= Data extracted from a collection =
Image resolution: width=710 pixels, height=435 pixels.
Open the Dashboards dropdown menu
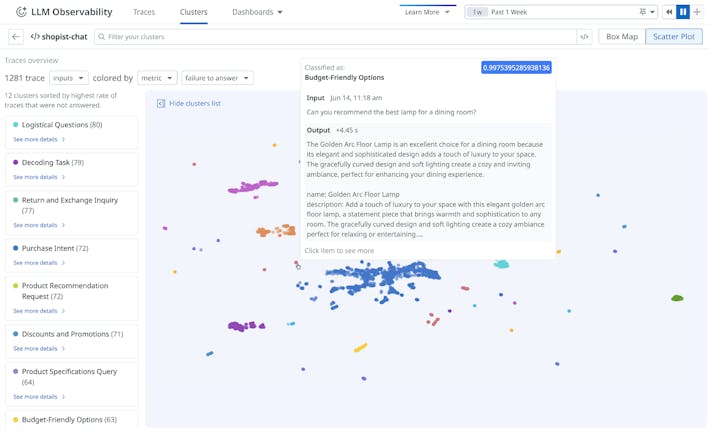click(x=257, y=12)
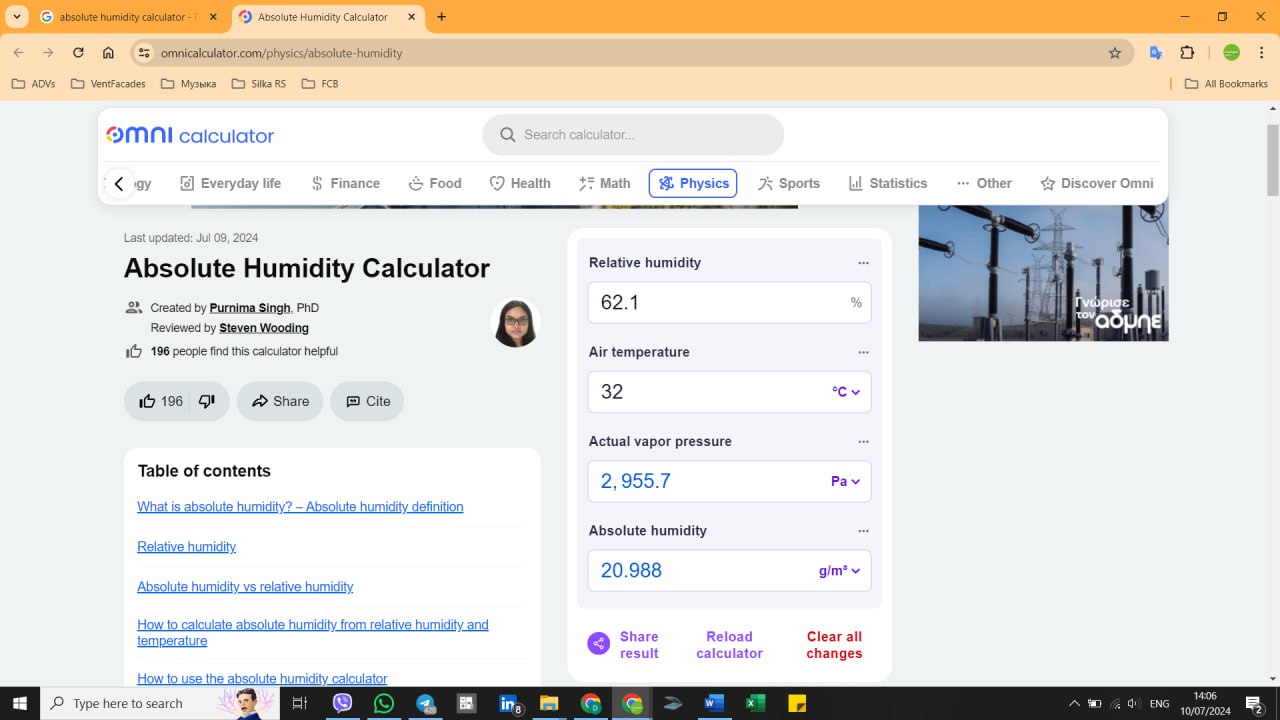This screenshot has width=1280, height=720.
Task: Click Clear all changes
Action: click(834, 644)
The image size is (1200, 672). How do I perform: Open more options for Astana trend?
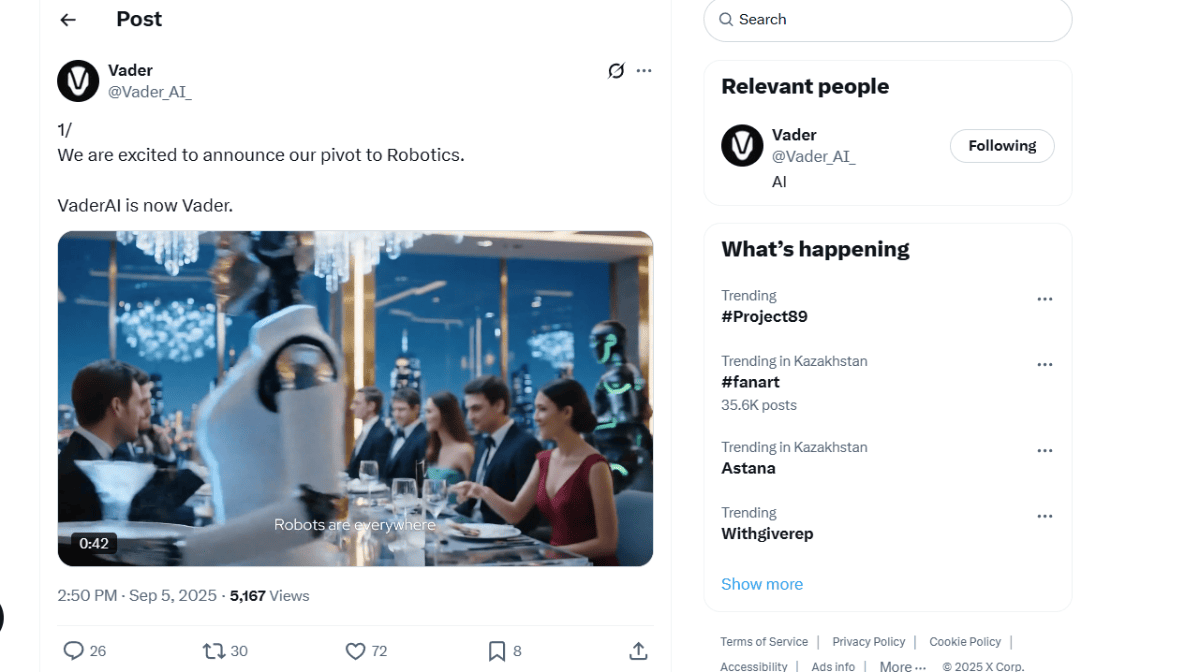tap(1045, 451)
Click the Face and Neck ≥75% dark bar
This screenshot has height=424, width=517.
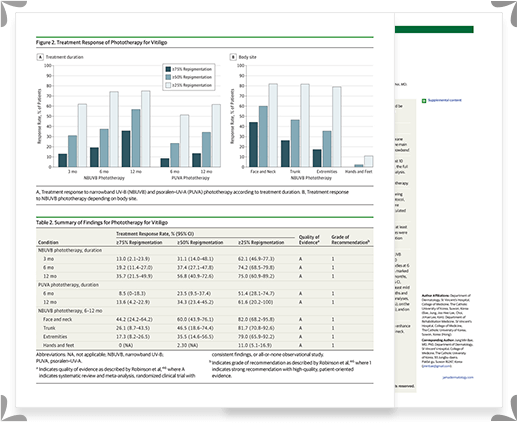(253, 144)
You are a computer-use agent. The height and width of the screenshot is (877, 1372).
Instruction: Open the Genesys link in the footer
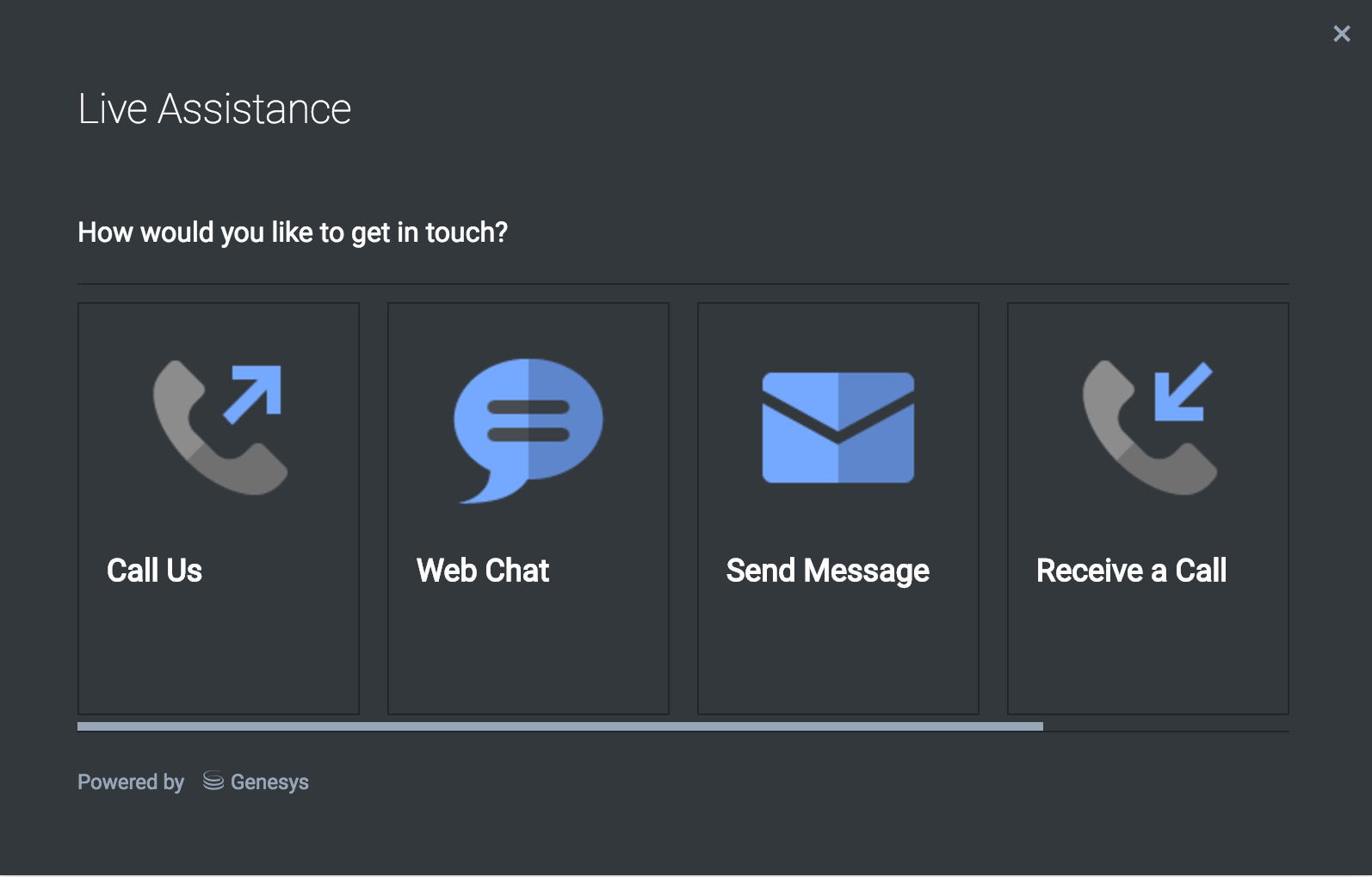269,781
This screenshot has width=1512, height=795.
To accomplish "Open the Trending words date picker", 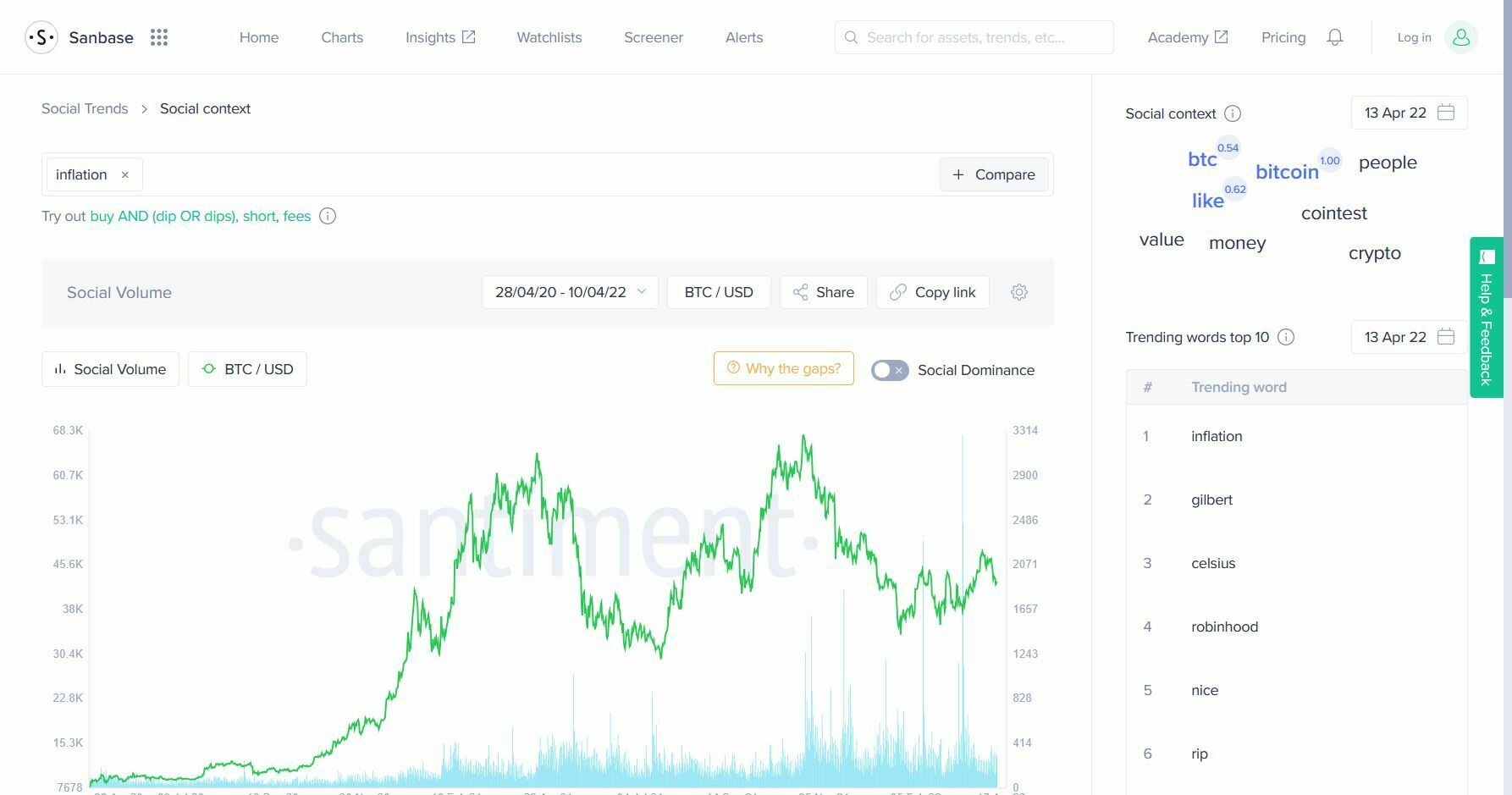I will [x=1409, y=337].
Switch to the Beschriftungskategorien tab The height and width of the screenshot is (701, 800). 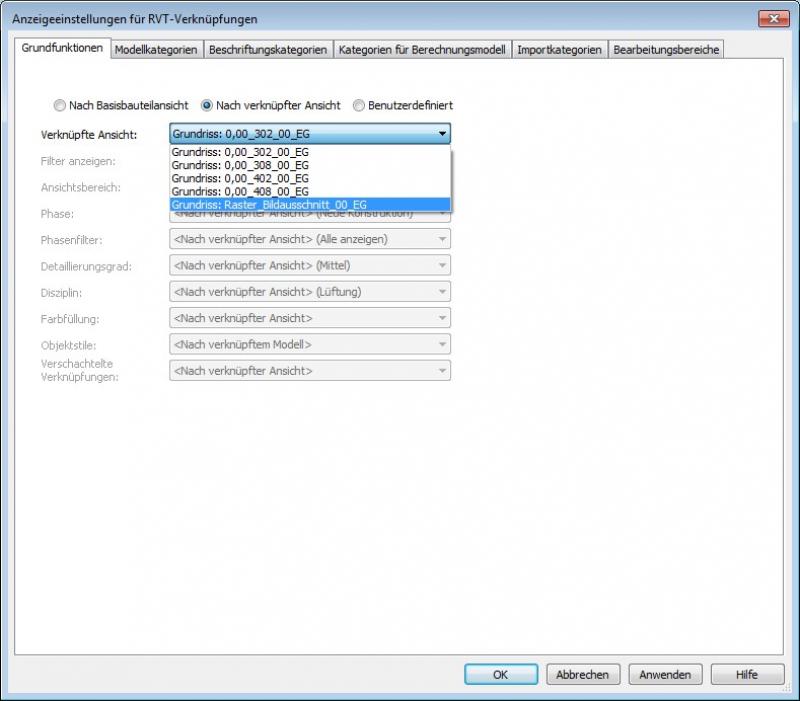coord(267,49)
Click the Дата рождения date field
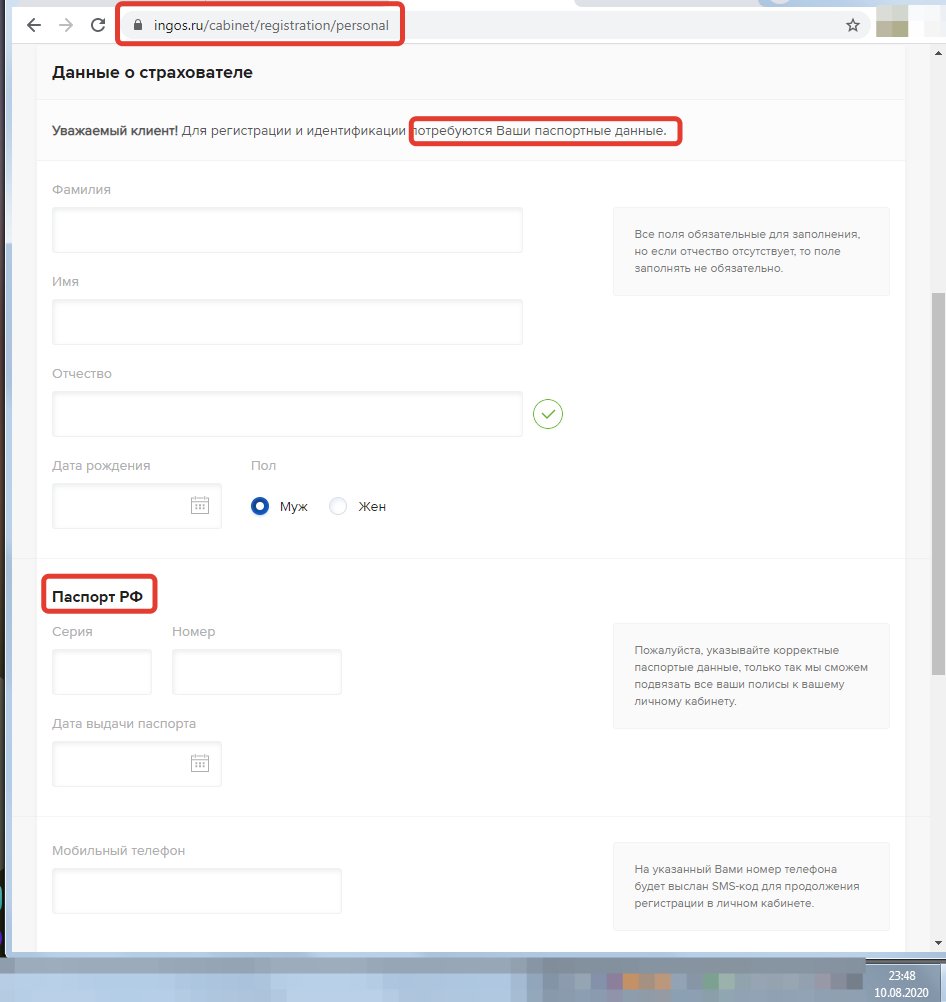Image resolution: width=946 pixels, height=1002 pixels. click(120, 506)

= Aim of the task =
The line containing "You are a computer-use" marks the end: copy exactly every line from the start of the records up to and including it, leaving out the pictures.

= Response for this exercise =
Image resolution: width=710 pixels, height=435 pixels.
Open the Dashboards dropdown menu
click(x=257, y=12)
This screenshot has width=1280, height=720.
Task: Click Clear all changes
Action: click(834, 644)
The image size is (1200, 672). How do I perform: Open more options for Astana trend?
tap(1045, 451)
Click the Face and Neck ≥75% dark bar
This screenshot has height=424, width=517.
(253, 144)
You are a computer-use agent. The height and width of the screenshot is (877, 1372).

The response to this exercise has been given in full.